7/03/2019

What to Expect at Donald Trump's America Is So Great ExMAGAganza

From a press release from the Department of the Interior regarding the 4th of July Celebration of President Trump:

This year's annual Independence Day celebration on the National Mall will feature music, flyovers, fireworks, and an address by President Donald J. Trump. The America Is So Great ExMAGAganza will show the proper way to honor Donald Trump, including each of the nation’s five service branches with music, military demonstrations, multiple flyovers including a flight demonstration by the Blue Angels, and much more. The theme is "Trump Is Awesome."

The Navy's Blue Angels will do a flyover. In honor of President Trump, they will fly in a newly-created formation called "The Sky Pussy" where five of the jets create the shape of a vulva overhead. A sixth jet moves in close to the Sky Pussy for a maneuver named "the Grabber 180." The Grabber jet quickly moves in and out of the Sky Pussy, at which point the Sky Pussy jets emit special pink contrails as an indication that the Sky Pussy loved being touched by the Grabber.

The National America Is So Great ExMAGAganza Parade will be a celebration of all the things that Donald Trump has made great. It will feature floats showing President Trump shaking hands with Kim Jong-Un while starving North Koreans cheer for them as soldiers point guns on the citizens. Another float will feature a performer dressed like Saudia Arabia's Prince Mohammed bin Salman juggling the body parts of murdered journalist Jamal Khashoggi. He'll be standing on the throats of Saudi women while doing it. A marching band will play the Russian national anthem while the Marine Silent Drill Team shows off its precision moves, culminating in a "Salute to Putin and Friendship," where everyone drops their pants and pisses on each other.

The parade will also feature caged migrants on a flatbed. This display will demonstrate how the United States under President Trump is treating migrants seeking asylum better than they were being treated in their own countries. People in attendance will be cautioned not to hand them soap or toothbrushes or even a stuffed animal for one of the children. You never know how the caged migrant will act if they receive minimal amounts of human compassion.

When the parade reaches the VIP area, t-shirt cannons will be fired by National Guard members, but they will be filled with wads of cash in a demonstration of President Trump's tax cut. Any money not picked up by the VIPs will be given directly to President Trump.

One float will just be Brett Kavanaugh drinking beer. The real Brett Kavanaugh in his Supreme Court robes. Just enjoying beer. He likes beer.
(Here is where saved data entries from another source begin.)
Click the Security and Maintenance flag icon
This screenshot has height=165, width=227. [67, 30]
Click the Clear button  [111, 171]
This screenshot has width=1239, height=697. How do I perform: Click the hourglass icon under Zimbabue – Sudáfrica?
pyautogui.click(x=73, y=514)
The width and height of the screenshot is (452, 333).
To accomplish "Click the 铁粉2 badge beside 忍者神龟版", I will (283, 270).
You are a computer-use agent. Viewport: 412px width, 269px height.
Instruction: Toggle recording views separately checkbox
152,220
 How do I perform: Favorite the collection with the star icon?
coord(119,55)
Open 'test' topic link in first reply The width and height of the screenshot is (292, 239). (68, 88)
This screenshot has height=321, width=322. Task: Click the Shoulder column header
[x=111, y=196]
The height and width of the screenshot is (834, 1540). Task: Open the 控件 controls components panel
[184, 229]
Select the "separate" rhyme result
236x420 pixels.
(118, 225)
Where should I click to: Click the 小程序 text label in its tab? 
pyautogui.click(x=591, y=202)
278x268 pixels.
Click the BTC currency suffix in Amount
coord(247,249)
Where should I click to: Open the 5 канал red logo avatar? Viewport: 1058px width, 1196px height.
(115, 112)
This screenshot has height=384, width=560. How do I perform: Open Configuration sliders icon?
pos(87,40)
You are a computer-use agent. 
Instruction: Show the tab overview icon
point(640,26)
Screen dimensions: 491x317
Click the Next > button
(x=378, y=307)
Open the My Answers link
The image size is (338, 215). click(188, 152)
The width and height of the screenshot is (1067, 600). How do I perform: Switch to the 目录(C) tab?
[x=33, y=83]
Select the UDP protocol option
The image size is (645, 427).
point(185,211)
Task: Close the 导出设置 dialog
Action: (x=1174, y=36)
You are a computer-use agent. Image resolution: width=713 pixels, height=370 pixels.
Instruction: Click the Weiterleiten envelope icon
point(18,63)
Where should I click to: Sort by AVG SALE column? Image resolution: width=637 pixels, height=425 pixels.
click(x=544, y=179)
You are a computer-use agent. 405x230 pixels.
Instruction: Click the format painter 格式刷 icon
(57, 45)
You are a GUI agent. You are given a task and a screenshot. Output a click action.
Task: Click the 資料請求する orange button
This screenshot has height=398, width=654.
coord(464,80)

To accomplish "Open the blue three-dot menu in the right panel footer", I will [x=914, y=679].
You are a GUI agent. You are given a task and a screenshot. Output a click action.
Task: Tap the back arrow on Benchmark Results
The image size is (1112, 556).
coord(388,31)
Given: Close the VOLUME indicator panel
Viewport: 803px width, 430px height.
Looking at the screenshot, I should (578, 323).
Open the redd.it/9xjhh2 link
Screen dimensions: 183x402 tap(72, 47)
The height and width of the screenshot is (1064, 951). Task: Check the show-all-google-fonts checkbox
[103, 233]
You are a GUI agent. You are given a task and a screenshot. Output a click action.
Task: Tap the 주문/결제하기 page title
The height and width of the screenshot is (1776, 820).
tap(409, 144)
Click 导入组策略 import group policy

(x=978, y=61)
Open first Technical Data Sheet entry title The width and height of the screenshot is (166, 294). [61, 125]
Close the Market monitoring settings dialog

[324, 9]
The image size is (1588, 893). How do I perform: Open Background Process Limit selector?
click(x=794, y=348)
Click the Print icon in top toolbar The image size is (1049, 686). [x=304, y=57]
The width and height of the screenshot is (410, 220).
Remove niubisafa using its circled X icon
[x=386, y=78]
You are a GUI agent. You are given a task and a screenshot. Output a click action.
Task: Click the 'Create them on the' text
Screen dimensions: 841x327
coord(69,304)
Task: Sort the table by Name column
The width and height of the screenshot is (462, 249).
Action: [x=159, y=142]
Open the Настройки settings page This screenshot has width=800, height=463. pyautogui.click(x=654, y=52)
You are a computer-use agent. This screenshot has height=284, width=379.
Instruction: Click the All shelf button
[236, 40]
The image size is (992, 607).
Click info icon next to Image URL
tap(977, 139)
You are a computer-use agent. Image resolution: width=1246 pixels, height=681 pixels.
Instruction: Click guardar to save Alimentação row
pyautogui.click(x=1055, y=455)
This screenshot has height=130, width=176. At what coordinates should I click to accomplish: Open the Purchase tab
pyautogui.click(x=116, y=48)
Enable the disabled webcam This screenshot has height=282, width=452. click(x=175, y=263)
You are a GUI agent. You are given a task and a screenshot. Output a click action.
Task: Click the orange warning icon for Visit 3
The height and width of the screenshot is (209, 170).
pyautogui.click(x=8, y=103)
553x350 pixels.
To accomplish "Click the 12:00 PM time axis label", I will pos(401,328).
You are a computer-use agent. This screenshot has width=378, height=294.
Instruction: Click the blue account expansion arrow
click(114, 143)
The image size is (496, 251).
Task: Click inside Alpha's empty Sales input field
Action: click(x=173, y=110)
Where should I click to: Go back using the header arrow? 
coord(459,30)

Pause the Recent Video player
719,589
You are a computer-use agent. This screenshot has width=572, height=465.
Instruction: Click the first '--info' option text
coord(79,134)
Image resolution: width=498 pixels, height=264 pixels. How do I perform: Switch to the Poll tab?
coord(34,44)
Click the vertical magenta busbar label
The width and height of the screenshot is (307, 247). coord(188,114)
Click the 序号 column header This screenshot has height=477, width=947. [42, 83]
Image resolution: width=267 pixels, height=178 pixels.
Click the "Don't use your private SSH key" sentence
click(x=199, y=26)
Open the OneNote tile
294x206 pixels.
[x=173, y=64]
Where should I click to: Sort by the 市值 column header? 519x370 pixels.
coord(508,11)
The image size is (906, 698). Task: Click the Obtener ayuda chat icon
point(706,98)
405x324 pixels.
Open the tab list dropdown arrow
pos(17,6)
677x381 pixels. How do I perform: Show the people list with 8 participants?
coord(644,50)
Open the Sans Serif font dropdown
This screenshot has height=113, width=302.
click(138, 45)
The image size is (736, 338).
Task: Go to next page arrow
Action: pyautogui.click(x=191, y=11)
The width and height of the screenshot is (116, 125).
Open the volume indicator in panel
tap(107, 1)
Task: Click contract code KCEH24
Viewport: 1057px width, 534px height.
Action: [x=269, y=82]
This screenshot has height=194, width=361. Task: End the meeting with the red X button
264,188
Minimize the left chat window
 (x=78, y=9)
Before President Trump speaks, the American National Anthem will be played. Anyone caught kneeling, not singing, or not crying tears of patriotic joy will be immediately arrested. The subject of President Trump's speech will be a totally nonpolitical look back on how much better the country is now that he's president. He will totally nonpolitically talk about how the press is the enemy of the people and that Democrats want open borders and crime and violence. Then he will totally nonpolitically mock Nancy Pelosi and the U.S. Women's Soccer Team as not being bangable enough for him. Finally, President Trump will totally nonpolitically name his daughter as his Vice Presidential running mate. "And what a mate she'll be," the President will say as a weeping Mike Pence still stands by his side.

Two fireworks displays will light up the DC skies. The first is themed "Look at This Shit Blow Up, Iran," and it will be an imitation of the annihilation that awaits Iran if it doesn't live up to its part of the nuclear deal that the United States withdrew from. The second will be "I Like Big Boom," and President Trump will point and nod in imitation of an idiot while the First Lady looks on uncomfortably smiling, as if asking for the sweet kiss of death.

At the end, President Trump will go fuck a tank and command the heads of the five branches of the military to all make out with each other while he does it. A blood orgy on the mall will ensue among the onlookers when Jerry Falwell, Jr. cuts open a donkey in symbolic murder of a Democrat. He will fellate the disembodied donkey dick while blood pours onto the audience, driving them into a savage frenzy of fucking and murder that will dye the reflecting pool as red as a MAGA hat.

So bring the whole family.

The Park Service has already said that the biggest crowd in the history of Independence Day is attending the Donald Trump's America Is So Great ExMAGAganza, and you were there, even if you weren't.